Task: How do the lines below between the ones holding "See All (934, 2088)" and "[Share via LinkedIn] (594, 2005)", inclusive, read? Give them again exactly, with no other lines.

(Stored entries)
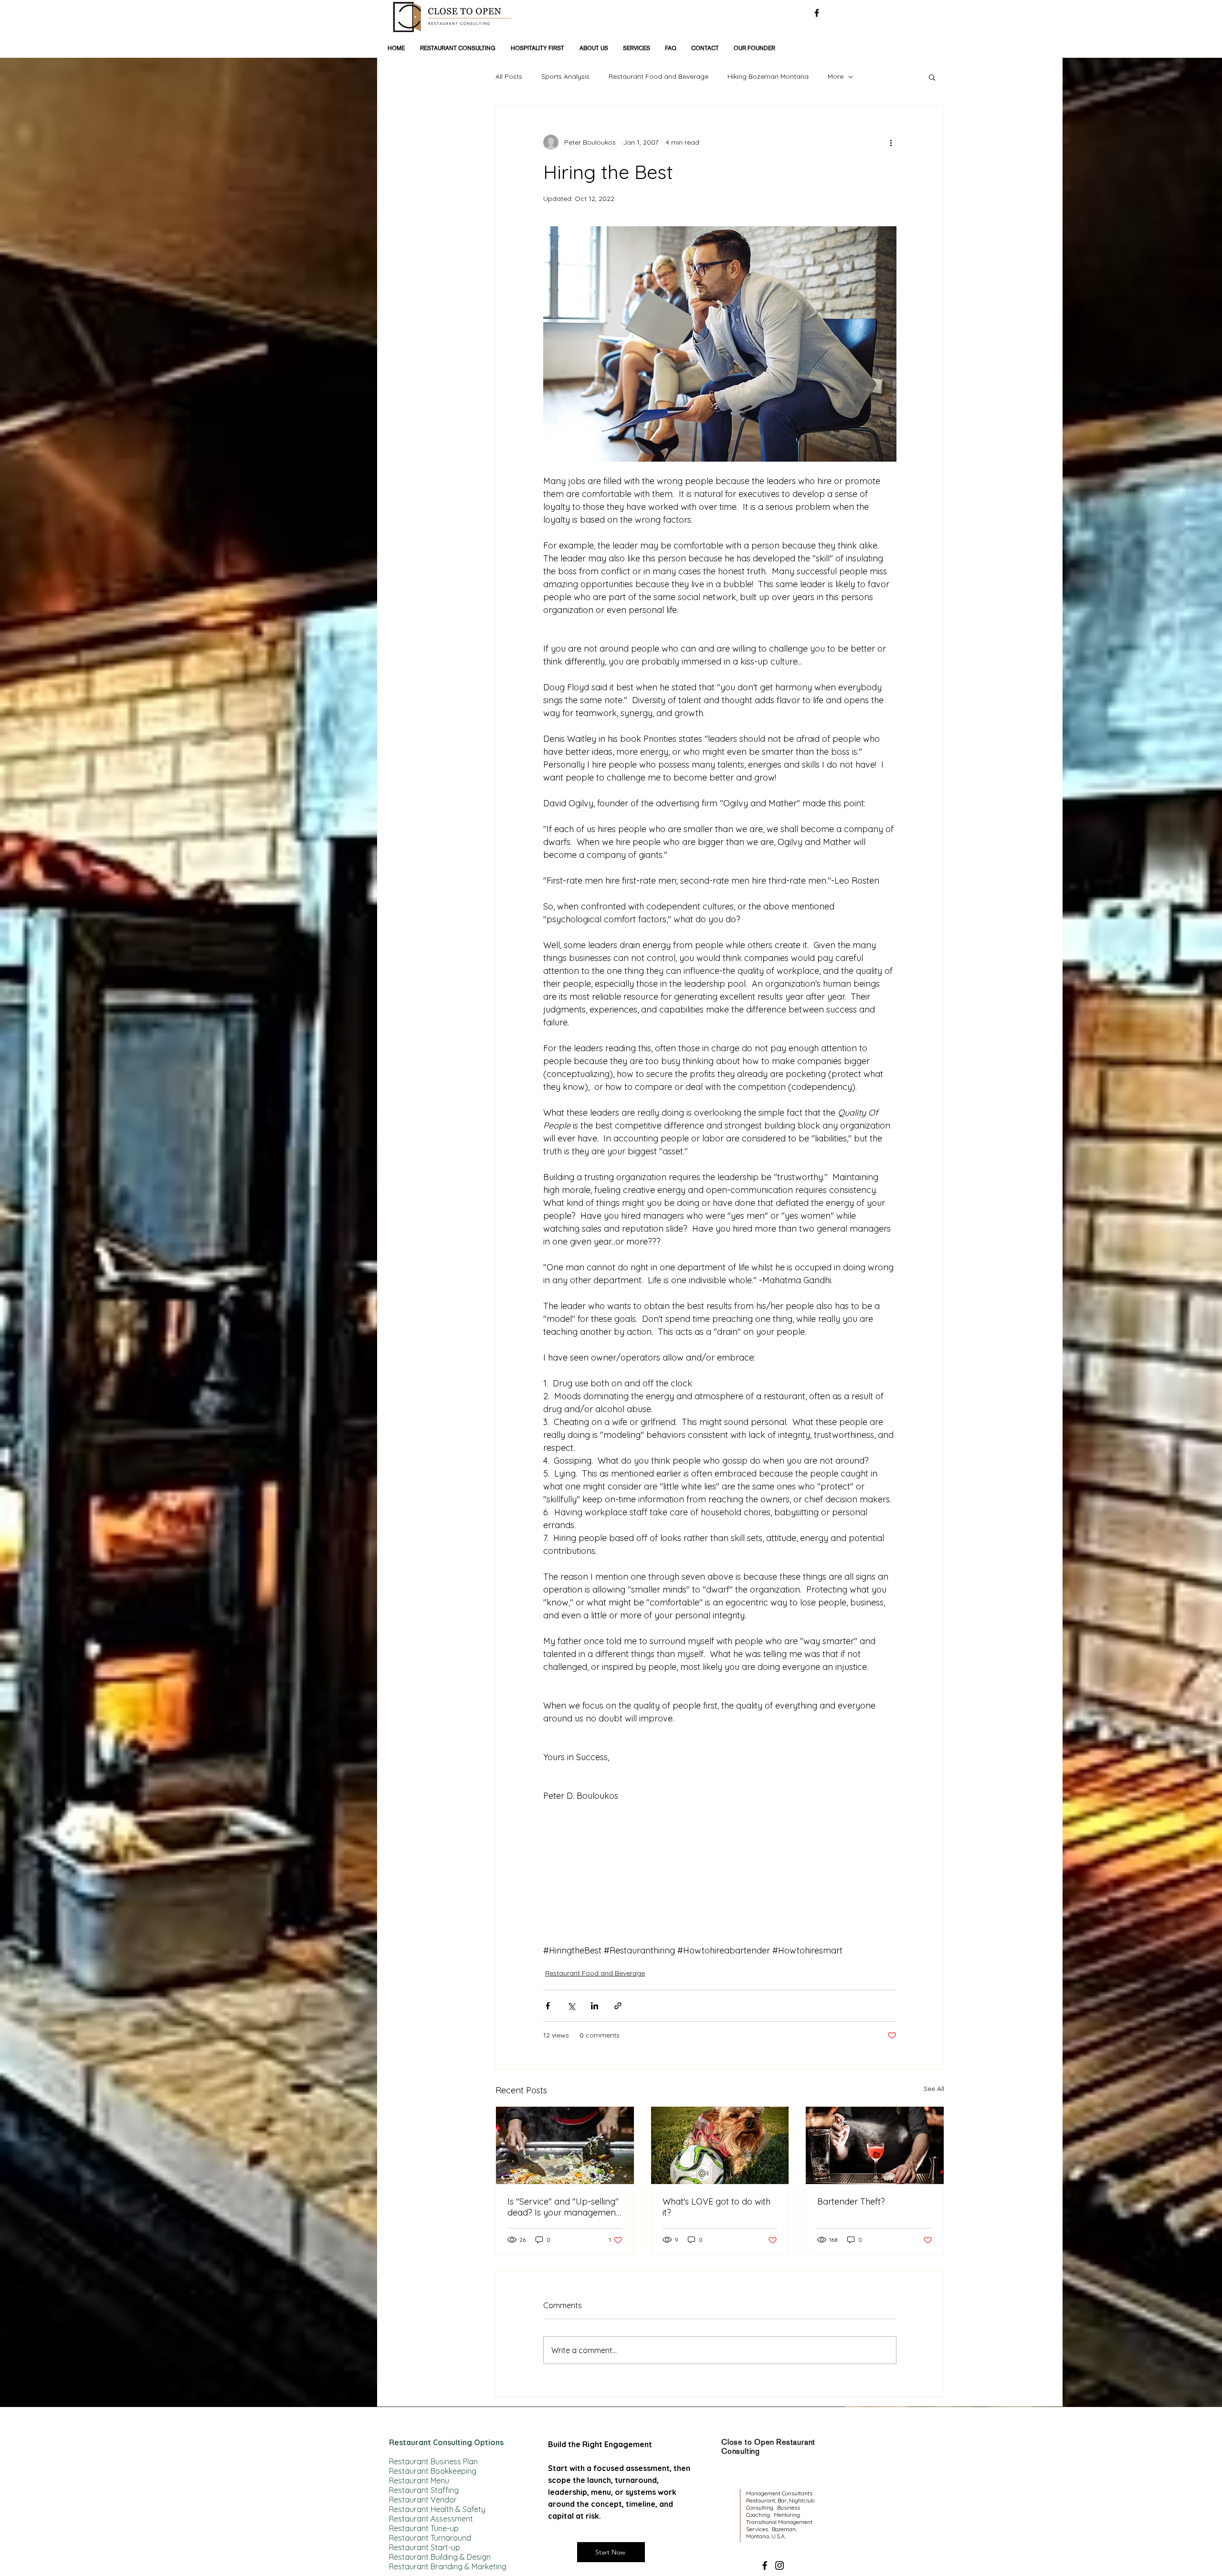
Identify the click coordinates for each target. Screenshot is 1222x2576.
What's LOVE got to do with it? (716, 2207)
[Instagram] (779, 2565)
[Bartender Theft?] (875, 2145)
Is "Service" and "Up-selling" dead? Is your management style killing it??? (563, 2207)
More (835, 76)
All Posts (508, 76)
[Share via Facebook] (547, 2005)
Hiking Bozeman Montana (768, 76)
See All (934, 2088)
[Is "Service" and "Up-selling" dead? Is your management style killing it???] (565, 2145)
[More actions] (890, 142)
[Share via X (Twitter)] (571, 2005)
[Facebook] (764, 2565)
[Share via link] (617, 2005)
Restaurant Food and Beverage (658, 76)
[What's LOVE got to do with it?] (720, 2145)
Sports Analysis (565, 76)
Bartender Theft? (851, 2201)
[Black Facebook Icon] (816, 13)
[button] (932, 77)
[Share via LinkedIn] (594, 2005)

==

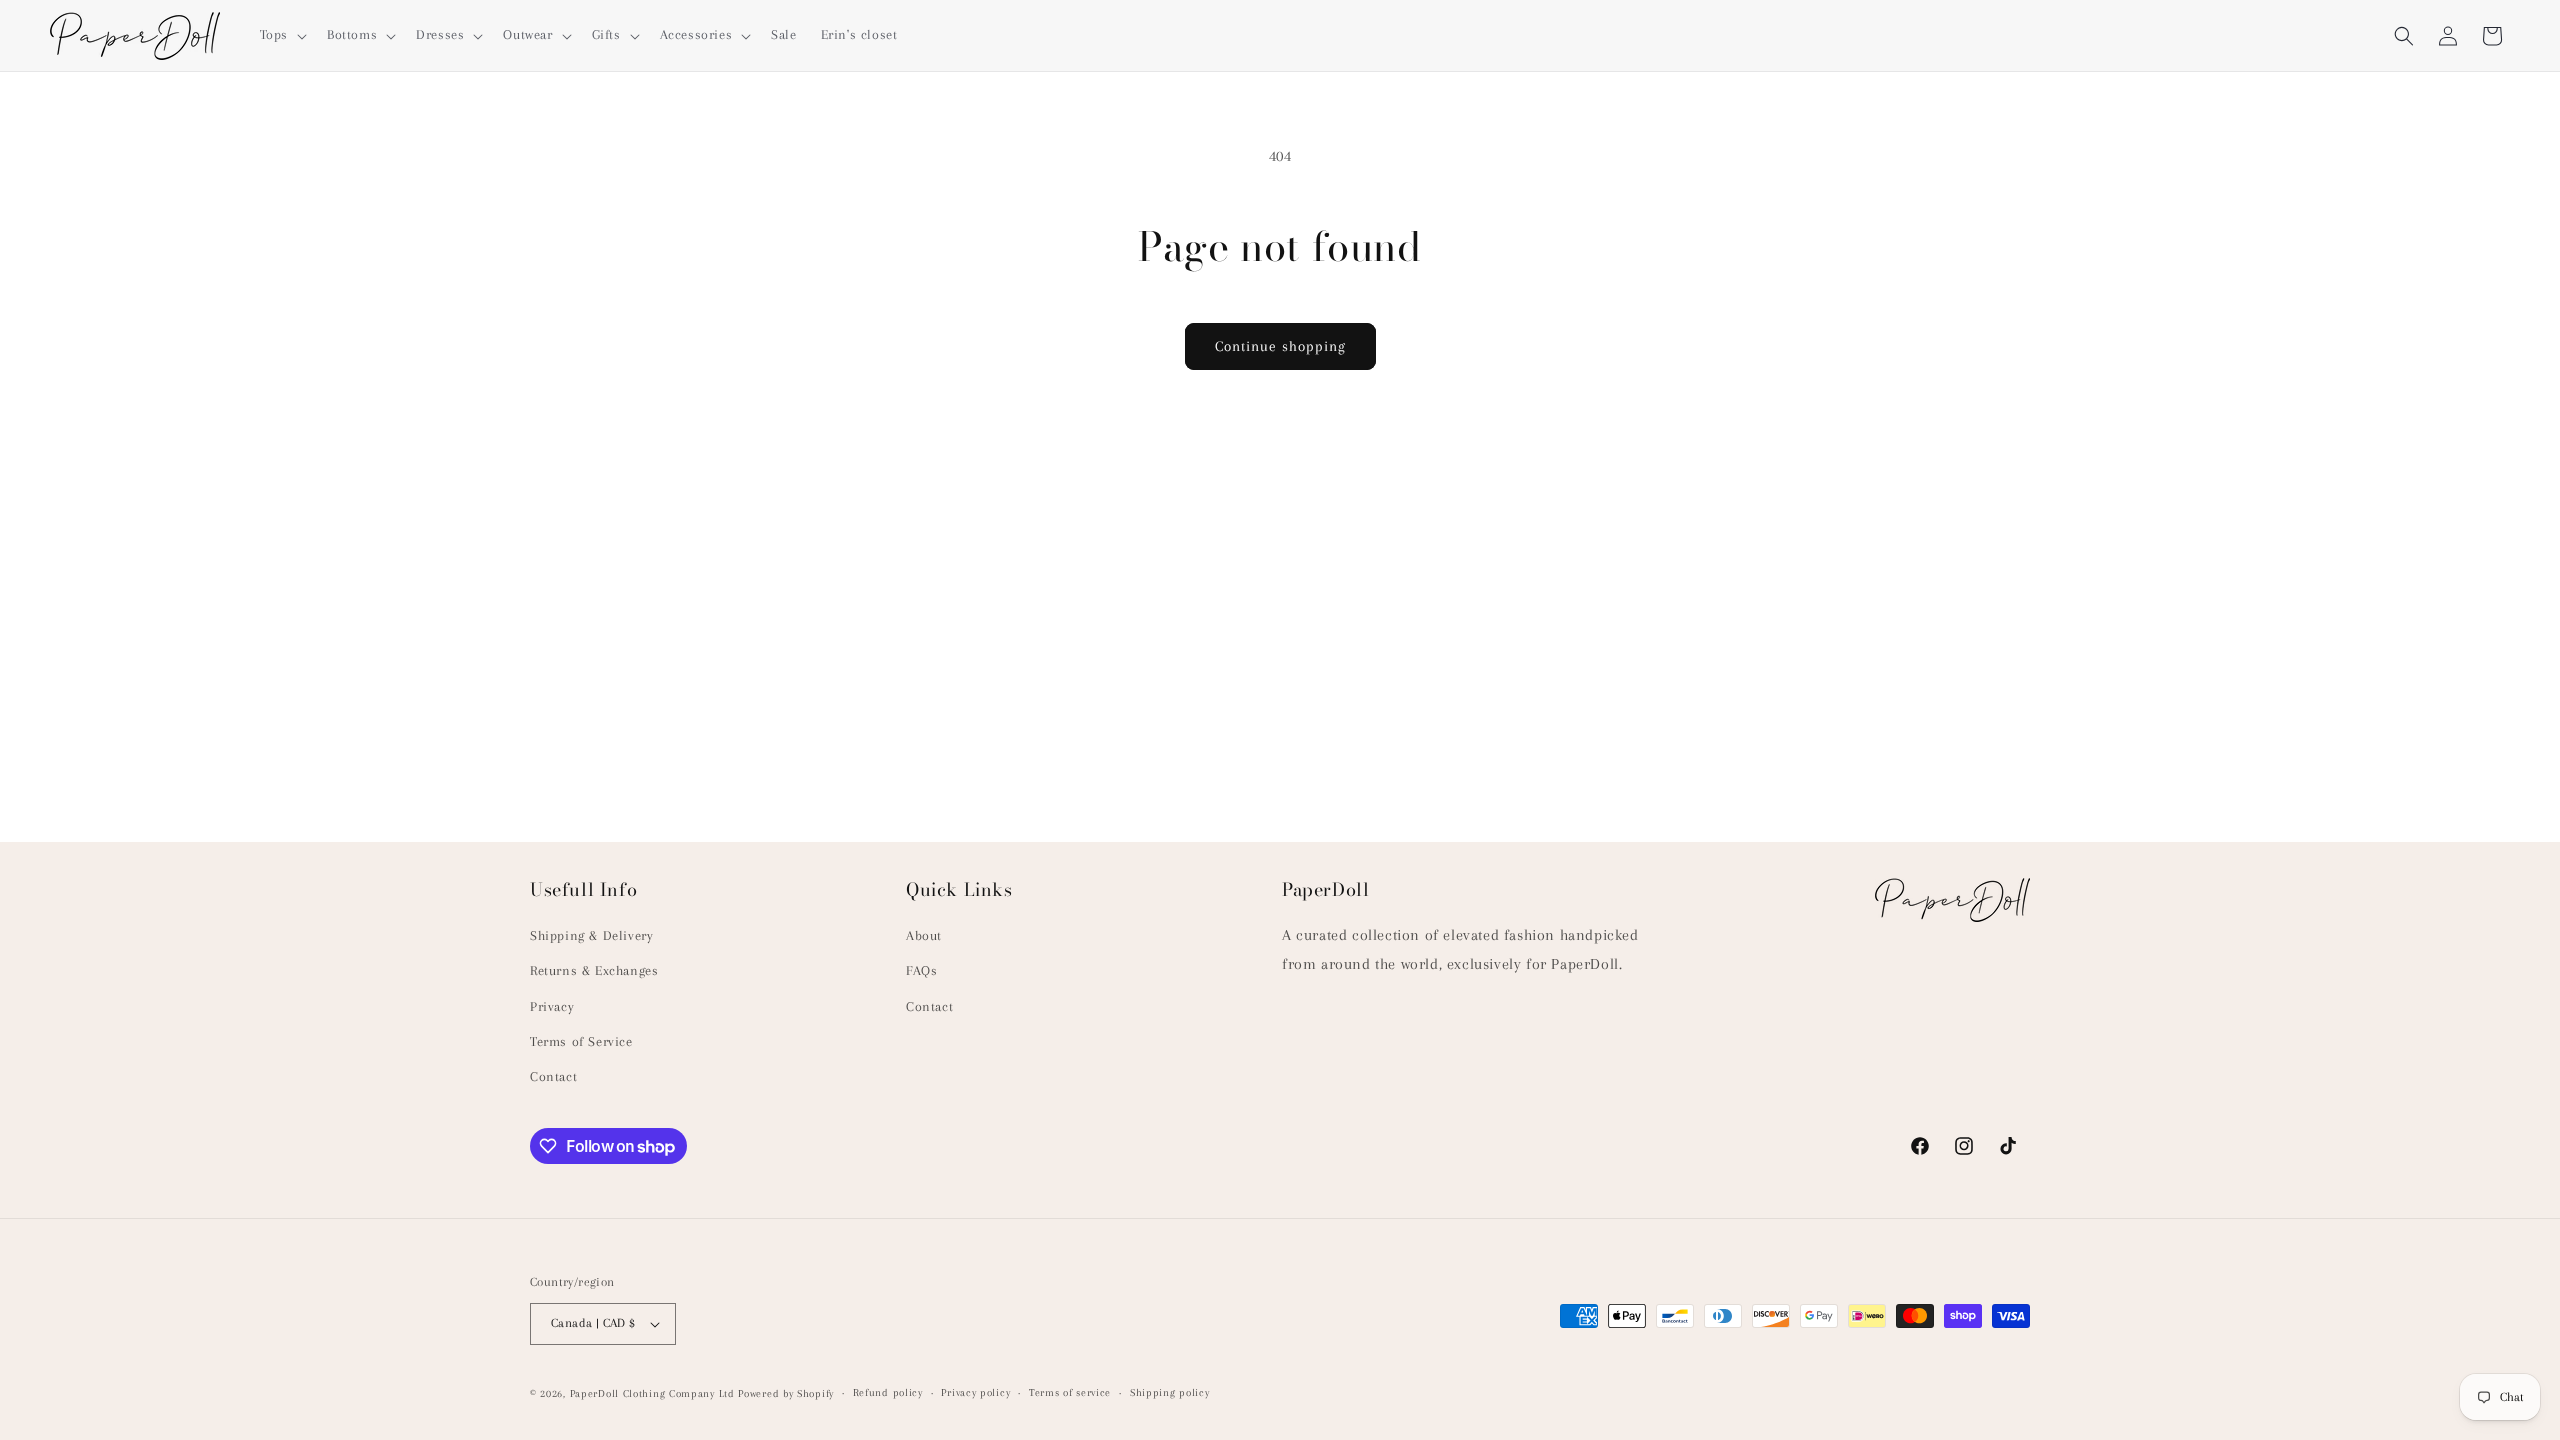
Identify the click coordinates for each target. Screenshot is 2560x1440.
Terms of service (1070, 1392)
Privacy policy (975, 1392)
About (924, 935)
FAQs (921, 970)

--

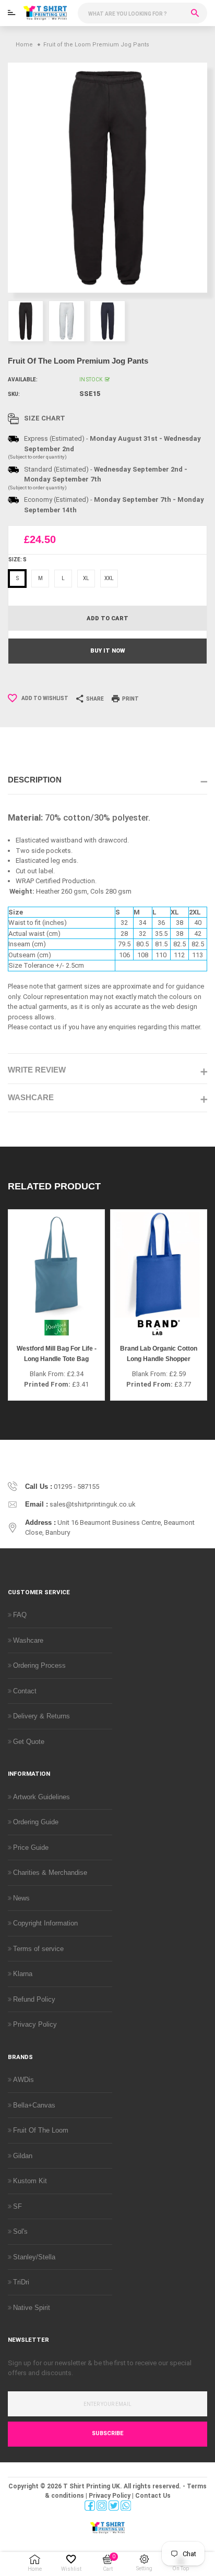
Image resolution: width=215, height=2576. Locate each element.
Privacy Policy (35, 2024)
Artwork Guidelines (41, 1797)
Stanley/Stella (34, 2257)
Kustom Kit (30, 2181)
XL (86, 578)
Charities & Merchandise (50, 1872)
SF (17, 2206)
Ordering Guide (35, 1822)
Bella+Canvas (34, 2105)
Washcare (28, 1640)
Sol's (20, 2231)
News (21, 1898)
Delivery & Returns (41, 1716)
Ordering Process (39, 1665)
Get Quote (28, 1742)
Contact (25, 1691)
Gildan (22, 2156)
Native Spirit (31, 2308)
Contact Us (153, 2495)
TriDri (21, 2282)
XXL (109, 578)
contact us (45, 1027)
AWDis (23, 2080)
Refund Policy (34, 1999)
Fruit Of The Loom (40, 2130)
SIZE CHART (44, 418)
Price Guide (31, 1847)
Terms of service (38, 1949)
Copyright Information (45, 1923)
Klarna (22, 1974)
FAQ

Task answer:
See All (934, 2088)
[Is "Service" and "Up-selling" dead? Is your management style killing it???] (565, 2145)
[More actions] (890, 142)
[Share via X (Twitter)] (571, 2005)
[Facebook] (764, 2565)
[Share via link] (617, 2005)
Restaurant Food and Beverage (658, 76)
[What's LOVE got to do with it?] (720, 2145)
Sports Analysis (565, 76)
Bartender Theft? (851, 2201)
[Black Facebook Icon] (816, 13)
[button] (932, 77)
[Share via LinkedIn] (594, 2005)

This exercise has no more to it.